When you reach the line containing "The width and height of the screenshot is (802, 523)." in the entries below, begin reproducing lines exactly, and stop once the line containing "Image resolution: width=480" is done.

§ **EXCERPTED RECORDS**:
BEGIN
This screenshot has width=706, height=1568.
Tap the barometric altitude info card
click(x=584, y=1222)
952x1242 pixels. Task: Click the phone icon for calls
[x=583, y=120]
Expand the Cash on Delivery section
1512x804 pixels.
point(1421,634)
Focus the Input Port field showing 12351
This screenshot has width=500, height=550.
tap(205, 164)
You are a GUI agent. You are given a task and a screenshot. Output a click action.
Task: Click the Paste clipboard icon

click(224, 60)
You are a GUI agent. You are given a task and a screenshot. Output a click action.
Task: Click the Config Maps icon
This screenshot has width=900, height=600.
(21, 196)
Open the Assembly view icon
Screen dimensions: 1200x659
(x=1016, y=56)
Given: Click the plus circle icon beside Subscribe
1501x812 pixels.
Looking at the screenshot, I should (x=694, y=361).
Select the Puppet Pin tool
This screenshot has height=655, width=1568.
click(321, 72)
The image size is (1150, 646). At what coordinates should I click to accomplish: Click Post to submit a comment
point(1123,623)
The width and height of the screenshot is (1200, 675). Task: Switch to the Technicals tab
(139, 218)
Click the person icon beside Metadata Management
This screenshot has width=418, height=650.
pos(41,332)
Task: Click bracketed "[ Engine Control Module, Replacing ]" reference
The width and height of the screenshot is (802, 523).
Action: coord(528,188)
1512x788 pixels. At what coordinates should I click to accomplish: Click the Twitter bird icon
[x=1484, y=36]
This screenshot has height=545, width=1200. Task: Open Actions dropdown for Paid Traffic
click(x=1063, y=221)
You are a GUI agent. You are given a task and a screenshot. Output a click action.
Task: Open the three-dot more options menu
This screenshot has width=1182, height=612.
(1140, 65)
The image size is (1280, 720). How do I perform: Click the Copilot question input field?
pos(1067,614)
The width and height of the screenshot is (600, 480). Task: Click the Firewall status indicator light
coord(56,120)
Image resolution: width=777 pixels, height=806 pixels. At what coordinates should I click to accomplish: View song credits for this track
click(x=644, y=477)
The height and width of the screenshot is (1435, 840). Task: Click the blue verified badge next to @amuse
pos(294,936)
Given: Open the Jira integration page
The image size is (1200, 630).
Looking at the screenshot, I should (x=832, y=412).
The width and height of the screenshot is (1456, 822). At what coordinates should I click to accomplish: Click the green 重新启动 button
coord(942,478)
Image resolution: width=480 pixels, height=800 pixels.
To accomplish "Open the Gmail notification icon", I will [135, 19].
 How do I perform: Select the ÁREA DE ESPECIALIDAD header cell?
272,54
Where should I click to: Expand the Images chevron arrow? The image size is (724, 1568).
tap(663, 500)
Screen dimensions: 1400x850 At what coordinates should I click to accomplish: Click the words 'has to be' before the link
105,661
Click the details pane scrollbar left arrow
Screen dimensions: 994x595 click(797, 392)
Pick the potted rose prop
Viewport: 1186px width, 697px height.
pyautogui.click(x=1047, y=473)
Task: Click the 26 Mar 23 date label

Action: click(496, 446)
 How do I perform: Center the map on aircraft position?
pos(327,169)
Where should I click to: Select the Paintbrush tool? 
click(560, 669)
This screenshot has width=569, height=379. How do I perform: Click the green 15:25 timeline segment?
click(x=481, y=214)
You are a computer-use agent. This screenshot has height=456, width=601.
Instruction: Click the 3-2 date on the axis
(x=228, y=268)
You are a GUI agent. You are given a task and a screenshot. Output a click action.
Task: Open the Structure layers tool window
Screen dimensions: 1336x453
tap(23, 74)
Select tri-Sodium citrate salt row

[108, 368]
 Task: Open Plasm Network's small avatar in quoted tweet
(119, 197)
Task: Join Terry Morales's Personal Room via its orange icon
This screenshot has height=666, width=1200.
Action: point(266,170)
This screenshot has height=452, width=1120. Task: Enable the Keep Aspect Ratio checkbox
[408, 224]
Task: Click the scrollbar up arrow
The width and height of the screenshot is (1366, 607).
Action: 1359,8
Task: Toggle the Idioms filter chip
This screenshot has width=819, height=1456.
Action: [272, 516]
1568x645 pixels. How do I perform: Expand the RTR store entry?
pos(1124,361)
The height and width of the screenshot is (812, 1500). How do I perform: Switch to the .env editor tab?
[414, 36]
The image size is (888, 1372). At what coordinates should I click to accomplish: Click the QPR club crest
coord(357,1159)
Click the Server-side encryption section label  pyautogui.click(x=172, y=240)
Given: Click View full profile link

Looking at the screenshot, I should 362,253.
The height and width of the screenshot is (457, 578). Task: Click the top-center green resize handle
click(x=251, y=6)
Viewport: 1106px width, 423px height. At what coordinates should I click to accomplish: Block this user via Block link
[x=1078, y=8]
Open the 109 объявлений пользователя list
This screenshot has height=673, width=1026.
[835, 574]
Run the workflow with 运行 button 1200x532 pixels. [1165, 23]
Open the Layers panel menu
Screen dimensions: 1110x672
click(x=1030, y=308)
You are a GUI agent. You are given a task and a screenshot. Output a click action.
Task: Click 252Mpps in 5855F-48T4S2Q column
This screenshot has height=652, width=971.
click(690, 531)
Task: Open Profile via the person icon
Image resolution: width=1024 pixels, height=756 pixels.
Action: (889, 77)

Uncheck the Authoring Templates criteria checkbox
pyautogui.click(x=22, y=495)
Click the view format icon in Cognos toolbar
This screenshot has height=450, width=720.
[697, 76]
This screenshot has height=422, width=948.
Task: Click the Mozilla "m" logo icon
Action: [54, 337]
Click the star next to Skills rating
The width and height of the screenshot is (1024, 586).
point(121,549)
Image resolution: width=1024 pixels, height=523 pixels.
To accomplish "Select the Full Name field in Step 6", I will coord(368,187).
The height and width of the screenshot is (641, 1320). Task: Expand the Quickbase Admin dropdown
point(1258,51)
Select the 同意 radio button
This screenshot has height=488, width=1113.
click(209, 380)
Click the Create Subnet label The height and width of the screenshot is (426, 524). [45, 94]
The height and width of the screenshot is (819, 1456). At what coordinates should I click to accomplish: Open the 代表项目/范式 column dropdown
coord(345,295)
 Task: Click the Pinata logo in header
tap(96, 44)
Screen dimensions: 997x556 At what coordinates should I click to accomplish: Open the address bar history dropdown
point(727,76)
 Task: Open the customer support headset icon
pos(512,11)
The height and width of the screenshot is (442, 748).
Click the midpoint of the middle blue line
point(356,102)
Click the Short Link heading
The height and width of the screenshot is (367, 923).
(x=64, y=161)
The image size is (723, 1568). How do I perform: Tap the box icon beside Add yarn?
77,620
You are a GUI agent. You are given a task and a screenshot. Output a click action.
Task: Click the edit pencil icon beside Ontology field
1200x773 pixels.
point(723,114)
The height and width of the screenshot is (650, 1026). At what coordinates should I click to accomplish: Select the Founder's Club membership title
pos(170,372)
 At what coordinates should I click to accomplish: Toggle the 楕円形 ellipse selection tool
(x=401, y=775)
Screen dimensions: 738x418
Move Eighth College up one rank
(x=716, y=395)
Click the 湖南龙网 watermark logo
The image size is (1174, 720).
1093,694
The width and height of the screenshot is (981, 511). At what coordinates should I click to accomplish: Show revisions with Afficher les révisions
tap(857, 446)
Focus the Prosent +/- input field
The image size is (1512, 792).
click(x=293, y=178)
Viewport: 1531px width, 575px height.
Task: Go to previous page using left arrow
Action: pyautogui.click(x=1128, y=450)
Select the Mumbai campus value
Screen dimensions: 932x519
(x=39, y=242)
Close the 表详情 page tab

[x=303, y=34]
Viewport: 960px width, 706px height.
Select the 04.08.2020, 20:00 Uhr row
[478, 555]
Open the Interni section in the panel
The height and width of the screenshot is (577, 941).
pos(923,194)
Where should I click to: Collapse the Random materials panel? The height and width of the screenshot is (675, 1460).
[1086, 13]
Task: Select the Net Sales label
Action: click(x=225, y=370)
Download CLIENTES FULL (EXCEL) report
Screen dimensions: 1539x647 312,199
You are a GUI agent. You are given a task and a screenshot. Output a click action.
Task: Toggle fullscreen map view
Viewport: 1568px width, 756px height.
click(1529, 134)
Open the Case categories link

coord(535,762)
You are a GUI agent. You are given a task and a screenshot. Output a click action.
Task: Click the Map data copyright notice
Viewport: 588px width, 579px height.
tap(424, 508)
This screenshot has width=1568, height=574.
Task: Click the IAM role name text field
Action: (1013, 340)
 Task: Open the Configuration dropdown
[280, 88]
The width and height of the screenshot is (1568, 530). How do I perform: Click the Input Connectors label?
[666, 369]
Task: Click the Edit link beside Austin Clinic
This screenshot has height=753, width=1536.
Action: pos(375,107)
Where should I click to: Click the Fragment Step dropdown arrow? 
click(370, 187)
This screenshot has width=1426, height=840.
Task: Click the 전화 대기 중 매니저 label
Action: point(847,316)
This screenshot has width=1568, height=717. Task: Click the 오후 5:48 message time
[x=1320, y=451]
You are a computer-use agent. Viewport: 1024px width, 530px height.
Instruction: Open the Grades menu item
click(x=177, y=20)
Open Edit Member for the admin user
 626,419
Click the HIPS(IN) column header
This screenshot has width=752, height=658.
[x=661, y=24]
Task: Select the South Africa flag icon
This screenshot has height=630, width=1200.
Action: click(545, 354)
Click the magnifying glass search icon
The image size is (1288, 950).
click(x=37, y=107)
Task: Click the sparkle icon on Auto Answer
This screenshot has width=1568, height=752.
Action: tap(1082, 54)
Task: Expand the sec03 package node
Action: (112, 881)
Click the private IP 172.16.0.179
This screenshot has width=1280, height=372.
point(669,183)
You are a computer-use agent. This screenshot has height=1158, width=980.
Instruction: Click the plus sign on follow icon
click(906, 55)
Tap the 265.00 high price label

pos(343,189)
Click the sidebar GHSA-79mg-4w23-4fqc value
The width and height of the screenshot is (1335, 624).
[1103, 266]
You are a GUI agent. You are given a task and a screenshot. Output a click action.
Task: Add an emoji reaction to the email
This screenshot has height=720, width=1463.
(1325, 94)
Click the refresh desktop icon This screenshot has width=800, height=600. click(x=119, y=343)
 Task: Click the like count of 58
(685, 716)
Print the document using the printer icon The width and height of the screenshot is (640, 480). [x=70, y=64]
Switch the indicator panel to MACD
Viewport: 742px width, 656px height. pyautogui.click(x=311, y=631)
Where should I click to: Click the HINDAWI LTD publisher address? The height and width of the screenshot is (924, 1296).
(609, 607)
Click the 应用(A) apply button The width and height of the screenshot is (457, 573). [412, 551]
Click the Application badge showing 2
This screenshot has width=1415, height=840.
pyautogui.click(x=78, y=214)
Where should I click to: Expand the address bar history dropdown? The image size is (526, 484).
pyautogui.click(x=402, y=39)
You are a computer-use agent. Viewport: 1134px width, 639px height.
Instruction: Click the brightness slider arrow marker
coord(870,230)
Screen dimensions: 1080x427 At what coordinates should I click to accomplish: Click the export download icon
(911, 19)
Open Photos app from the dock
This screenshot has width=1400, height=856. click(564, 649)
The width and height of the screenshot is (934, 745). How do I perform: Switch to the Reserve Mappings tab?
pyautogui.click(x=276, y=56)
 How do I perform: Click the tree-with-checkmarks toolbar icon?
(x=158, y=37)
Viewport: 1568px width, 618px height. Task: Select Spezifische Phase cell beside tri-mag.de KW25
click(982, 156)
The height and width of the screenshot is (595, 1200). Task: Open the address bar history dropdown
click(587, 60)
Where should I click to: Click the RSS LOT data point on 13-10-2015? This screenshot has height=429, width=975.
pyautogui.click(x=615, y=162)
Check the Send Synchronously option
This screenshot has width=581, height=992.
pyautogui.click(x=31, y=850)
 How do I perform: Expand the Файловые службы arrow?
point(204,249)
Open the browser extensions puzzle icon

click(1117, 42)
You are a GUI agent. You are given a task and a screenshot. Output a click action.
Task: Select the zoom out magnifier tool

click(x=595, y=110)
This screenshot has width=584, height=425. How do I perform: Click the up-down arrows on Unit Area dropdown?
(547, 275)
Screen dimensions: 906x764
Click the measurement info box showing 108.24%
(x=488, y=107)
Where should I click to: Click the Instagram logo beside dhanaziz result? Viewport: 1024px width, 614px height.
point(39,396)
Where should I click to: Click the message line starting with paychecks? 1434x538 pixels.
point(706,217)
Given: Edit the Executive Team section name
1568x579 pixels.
END
§ **RESPONSE TO THIS EXERCISE**:
The width and height of the screenshot is (802, 523).
Action: coord(528,188)
1512x788 pixels. At what coordinates should I click to accomplish: Click the Twitter bird icon
[x=1484, y=36]
This screenshot has height=545, width=1200. Task: Open Actions dropdown for Paid Traffic
click(x=1063, y=221)
You are a GUI agent. You are given a task and a screenshot. Output a click action.
Task: Open the three-dot more options menu
This screenshot has width=1182, height=612.
(1140, 65)
The image size is (1280, 720). How do I perform: Click the Copilot question input field?
pos(1067,614)
The width and height of the screenshot is (600, 480). Task: Click the Firewall status indicator light
coord(56,120)
Image resolution: width=777 pixels, height=806 pixels. At what coordinates should I click to accomplish: View song credits for this track
click(x=644, y=477)
The height and width of the screenshot is (1435, 840). Task: Click the blue verified badge next to @amuse
pos(294,936)
Given: Open the Jira integration page
The image size is (1200, 630).
Looking at the screenshot, I should (x=832, y=412).
The width and height of the screenshot is (1456, 822). At what coordinates should I click to accomplish: Click the green 重新启动 button
coord(942,478)
Image resolution: width=480 pixels, height=800 pixels.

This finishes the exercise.